O mito de uma economia neoliberal com cidadania:

            O último mito firma-se no antagonismo existente entre competição e cidadania. Esta última é entendida como o direito a ter direitos, a termos responsabilidades políticas e dever lutar por elas, a prezar a participação ativa e unir interesses que serão discutidos e ouvidos nos ambientes de relevância para esses temas independente das constituições fenotípicas, da trajetória social, dos valores, crenças e motivações do sujeito de direitos.
            Brandão (1984) percebe uma educação voltada para a produção e para o consumo que cria uma relação de dependência entre o cidadão e os serviços que os representantes do Estado prestam, donde eles não reconhecem a importância de exercer sua atividade política, posicionar-se contra os governantes ou reivindicar seus direitos; os cidadãos formados nesse sistema de ensino tornam-se conformados, passivos e consideram-se clientes do Estado, como se fosse uma relação entre vendedor-comprador. Nesta relação o comprador não pode exigir que o vendedor venda algo que ele não tem, mas quando esta lógica é quebrada não importa se o Estado quer ou não, pode ou não pode oferecer educação, saúde, transporte, saneamento básico, ele deve criar condições para que o direito exigido pelo cidadão aconteça.
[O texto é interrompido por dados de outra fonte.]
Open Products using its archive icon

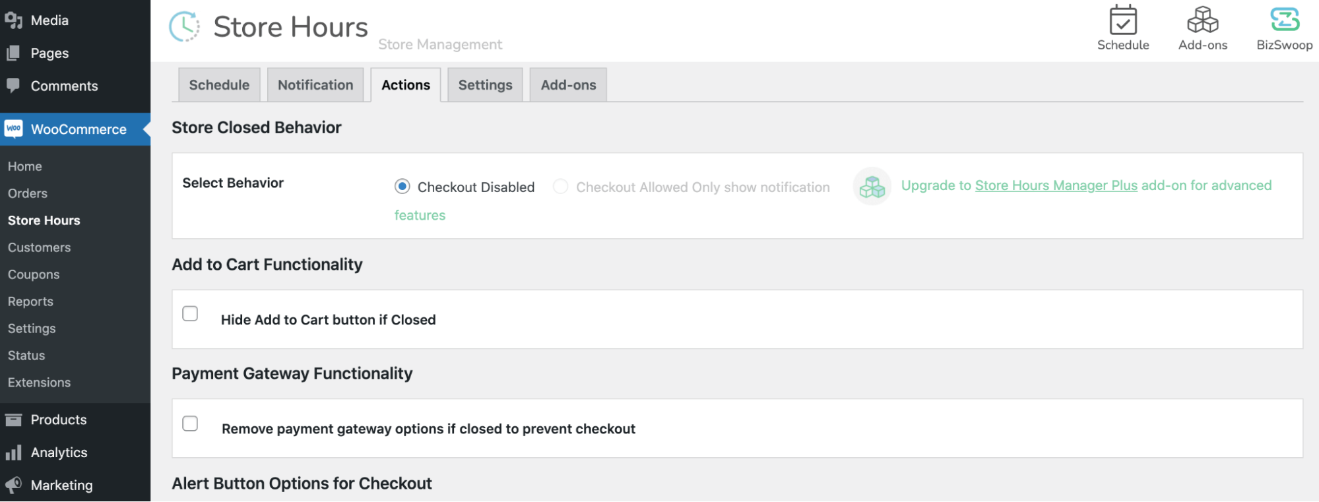(x=13, y=420)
            Desta forma justificamos tantos votos brancos, nulos e abstenções das eleições para prefeitos e vereadores no Brasil. Ainda que esta estratégia possa ser entendida como insatisfação ao sistema político brasileiro, também carrega uma passividade de um cidadão que acredita no discurso cabal do senso comum de que política só tem canalha, ladrão, corrupto, aproveitador e que fazer política não adianta para nada senão roubar, sendo mais proveitoso distanciar-se desse nicho e contrair outras preocupações que satisfaçam seus planos pessoais e familiares (amostra de individualização). Por existir pessoas (políticos) que não sabem administrar o bem comum, seria muito melhor que ninguém dependesse de ninguém, já que é natural do ser humano querer ter o que não é seu (e é assim que se cria e difunde um mito poderoso que apenas se perpetua por não ser devidamente investigado).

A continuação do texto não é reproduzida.